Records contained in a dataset

■ ■ ■ ■ ■ ■ ■

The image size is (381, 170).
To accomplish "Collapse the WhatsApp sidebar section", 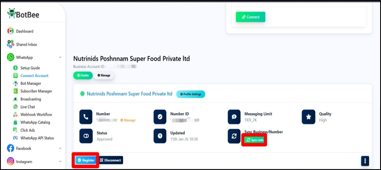I will (x=60, y=57).
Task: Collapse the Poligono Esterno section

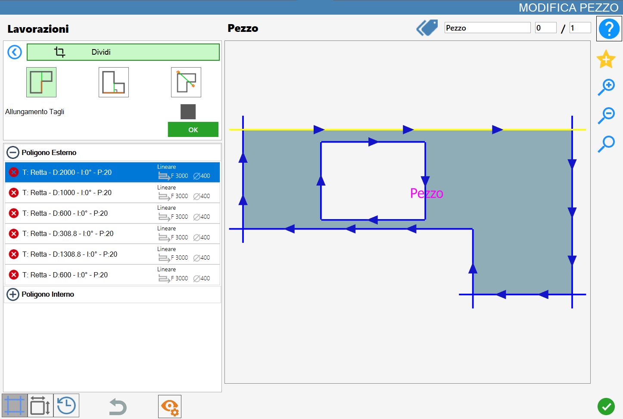Action: [13, 152]
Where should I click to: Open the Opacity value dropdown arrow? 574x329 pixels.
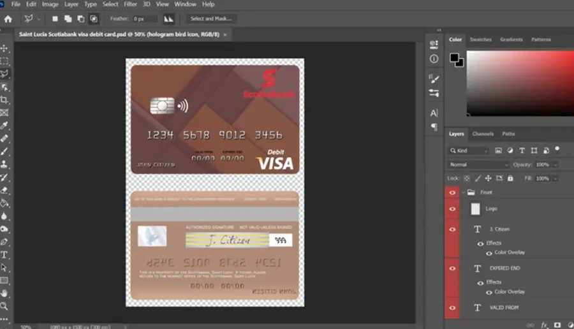click(556, 165)
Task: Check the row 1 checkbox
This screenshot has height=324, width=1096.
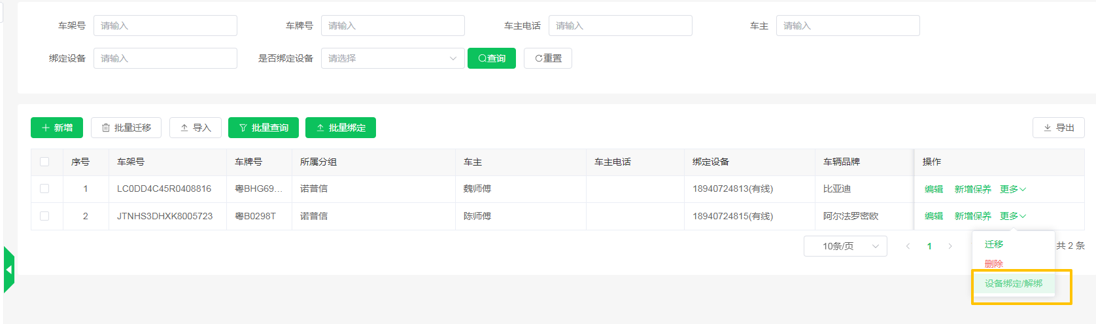Action: 44,189
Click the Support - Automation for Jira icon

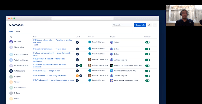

■ ■ ■ ■ ■ ■ ■

Extract only the lines from the line containing "Where should I" through the final line of the records; keep both ends and drop every picture.

» Answer area
Where should I click to: Open the Opacity value dropdown arrow? 574x329 pixels.
click(556, 165)
Task: Check the row 1 checkbox
This screenshot has height=324, width=1096.
Action: 44,189
Click the Support - Automation for Jira icon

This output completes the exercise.